2009 haben die Vereinten Nationen den 20. Februar zum Tag der sozialen Gerechtigkeit erklärt. „Für uns im KVW ist es ein wichtiges Prinzip, dass wer mehr kann - also Fähigkeiten und Möglichkeiten hat -, auch mehr für die Gemeinschaft beitragen soll“, erklärt Karl Brunner, geistlicher Assistent im KVW. Dieser Ansatz wird gerade in Sachen Steuern in nächster Zeit aktuell, ist Brunner überzeugt, da das Steuergeld zur Unterstützung der Covid-Geschädigten die öffentlichen Haushalte über Jahre belasten wird.
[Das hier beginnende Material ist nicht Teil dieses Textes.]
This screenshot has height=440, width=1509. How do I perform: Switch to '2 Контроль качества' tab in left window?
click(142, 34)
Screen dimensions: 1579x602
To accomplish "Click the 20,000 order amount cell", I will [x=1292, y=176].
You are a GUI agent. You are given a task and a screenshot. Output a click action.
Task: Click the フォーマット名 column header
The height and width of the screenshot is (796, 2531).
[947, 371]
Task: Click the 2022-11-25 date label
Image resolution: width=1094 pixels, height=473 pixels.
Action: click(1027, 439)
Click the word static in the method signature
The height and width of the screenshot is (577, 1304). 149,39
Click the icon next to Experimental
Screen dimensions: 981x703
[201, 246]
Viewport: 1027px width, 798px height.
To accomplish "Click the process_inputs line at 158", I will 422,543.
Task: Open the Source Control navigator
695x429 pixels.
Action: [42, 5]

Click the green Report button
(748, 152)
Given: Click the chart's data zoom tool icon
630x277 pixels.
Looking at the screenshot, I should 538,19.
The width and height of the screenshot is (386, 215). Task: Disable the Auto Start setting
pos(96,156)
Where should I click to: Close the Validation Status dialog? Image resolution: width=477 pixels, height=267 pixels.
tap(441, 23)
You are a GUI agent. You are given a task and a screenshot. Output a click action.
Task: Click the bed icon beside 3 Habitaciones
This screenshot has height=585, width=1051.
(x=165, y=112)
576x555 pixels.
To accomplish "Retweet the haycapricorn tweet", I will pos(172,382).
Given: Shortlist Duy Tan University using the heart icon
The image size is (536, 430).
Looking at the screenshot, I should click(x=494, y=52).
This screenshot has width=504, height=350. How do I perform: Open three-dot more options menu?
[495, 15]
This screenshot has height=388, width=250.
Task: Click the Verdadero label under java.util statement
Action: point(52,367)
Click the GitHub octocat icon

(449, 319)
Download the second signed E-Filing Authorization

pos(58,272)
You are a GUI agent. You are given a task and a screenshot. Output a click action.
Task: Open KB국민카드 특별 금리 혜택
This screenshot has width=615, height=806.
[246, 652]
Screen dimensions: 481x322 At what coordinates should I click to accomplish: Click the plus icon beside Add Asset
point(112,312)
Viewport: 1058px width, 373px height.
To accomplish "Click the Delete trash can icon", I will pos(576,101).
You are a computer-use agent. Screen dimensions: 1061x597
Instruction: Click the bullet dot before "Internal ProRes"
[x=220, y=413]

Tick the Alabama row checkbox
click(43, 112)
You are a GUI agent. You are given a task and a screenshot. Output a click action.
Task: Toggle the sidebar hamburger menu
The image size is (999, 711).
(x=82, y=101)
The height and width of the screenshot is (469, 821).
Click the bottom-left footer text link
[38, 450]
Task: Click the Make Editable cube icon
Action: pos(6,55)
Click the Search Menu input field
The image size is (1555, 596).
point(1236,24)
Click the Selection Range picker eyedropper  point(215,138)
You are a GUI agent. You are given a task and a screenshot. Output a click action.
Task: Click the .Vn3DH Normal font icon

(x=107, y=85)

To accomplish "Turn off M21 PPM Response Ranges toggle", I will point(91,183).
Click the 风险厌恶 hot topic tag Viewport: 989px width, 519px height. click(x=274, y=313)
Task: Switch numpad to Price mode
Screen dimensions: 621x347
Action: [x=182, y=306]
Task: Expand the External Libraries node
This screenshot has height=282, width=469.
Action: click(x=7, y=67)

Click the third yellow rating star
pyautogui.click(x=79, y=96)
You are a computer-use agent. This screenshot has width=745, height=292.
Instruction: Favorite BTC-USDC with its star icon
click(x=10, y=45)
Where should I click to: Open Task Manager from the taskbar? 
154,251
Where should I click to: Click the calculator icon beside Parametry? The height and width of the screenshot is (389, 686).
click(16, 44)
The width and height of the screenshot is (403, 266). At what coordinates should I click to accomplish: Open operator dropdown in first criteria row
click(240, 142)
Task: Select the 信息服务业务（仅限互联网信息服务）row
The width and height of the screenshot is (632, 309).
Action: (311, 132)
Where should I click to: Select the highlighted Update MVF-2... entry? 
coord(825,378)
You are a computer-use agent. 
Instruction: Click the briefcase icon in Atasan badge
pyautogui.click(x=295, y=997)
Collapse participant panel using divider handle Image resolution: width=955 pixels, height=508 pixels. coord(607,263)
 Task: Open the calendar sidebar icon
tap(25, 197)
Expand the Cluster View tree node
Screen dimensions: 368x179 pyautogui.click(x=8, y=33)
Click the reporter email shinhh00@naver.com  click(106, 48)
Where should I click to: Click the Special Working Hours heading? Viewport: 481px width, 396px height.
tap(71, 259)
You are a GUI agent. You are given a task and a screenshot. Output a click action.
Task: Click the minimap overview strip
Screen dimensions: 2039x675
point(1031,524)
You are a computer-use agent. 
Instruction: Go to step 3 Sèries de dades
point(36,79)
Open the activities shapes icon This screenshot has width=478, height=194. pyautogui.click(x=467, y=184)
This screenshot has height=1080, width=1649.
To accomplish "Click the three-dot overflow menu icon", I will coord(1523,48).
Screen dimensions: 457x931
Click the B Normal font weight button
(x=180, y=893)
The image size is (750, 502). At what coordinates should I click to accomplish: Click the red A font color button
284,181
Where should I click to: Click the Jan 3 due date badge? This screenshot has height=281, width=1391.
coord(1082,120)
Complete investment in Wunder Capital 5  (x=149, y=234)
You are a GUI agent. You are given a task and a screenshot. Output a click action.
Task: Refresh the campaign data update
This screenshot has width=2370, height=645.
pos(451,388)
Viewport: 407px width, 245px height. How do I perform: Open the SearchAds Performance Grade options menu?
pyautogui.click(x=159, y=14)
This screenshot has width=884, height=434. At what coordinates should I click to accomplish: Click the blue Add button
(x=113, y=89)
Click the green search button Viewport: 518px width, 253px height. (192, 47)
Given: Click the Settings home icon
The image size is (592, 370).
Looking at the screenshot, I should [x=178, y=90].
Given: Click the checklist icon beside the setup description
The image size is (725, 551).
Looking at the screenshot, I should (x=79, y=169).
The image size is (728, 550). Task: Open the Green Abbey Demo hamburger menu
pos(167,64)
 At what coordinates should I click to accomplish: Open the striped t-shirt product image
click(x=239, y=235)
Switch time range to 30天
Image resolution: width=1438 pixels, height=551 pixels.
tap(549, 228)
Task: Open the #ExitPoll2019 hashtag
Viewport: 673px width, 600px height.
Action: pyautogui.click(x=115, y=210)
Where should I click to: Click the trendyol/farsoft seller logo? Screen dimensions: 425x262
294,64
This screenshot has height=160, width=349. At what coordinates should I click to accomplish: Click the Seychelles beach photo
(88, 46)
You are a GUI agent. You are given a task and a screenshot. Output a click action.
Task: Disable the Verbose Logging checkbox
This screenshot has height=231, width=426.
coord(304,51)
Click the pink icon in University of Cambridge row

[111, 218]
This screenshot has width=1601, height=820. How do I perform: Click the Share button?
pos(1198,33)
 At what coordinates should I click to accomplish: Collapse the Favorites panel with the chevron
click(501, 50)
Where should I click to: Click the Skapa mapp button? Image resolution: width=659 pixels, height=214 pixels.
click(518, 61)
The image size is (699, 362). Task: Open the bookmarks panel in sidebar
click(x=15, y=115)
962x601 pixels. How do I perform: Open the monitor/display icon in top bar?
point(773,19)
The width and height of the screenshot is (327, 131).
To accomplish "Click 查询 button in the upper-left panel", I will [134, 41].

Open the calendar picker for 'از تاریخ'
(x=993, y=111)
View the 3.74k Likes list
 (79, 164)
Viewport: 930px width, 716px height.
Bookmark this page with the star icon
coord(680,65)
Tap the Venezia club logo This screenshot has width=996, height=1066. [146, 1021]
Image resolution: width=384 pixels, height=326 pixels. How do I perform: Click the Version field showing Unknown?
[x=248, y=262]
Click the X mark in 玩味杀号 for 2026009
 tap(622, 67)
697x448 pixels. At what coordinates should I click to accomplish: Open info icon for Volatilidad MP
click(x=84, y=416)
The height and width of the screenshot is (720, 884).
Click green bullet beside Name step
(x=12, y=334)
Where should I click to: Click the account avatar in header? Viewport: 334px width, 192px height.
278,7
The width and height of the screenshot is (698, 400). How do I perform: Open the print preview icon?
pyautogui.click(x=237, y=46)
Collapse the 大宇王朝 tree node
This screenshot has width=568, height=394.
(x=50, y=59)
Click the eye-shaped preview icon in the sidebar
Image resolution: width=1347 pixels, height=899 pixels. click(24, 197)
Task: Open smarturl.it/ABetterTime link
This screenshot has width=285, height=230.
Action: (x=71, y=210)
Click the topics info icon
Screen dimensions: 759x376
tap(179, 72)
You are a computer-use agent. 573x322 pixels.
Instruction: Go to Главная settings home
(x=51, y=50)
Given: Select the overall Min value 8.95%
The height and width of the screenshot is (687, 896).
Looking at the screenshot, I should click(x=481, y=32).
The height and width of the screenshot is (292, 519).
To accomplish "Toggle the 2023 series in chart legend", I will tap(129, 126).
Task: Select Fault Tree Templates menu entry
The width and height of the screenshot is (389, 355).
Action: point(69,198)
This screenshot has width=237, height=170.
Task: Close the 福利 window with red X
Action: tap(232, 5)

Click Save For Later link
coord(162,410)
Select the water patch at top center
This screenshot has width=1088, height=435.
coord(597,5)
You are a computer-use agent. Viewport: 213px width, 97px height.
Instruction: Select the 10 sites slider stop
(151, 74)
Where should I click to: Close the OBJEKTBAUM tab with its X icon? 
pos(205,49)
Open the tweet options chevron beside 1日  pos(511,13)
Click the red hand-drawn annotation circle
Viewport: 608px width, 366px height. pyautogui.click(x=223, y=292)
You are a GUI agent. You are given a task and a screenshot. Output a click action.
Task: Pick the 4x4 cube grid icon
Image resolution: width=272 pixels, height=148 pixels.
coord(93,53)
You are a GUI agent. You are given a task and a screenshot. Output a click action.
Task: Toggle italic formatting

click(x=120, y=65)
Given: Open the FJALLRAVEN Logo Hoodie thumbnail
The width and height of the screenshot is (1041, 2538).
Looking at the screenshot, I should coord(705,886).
Progressive Besteuerung bedeutet, dass mit steigendem Einkommen die Steuerlast steigt. Das Einkommen von Besserverdienern wird also mit einem höheren Steuersatz belastet als das Einkommen von jemandem, der weniger verdient. Dieses für die Gemeinschaft wichtige Prinzip darf aber nicht nur für die arbeitende Bevölkerung und die Kleinunternehmer gelten. Es müsse vielmehr auf alle Einkommen angewendet werden. Auch dürfe es nicht weiter dadurch unterlaufen werden, dass die Spitzensteuersätze mehr und mehr gedrückt werden. „Der Zusammenhalt der Gesellschaft lebt davon, dass man die anstehenden Herausforderungen in einem fairen Miteinander schultert“, sagt Karl Brunner. „Wenn man als Familie auf den Berg geht, gibt man auch nicht der Siebenjährigen den großen Rucksack. Warum sollten wir das im Steuersystem so machen?“. Sozial gerecht ist, wenn die Lasten fair verteilt sind.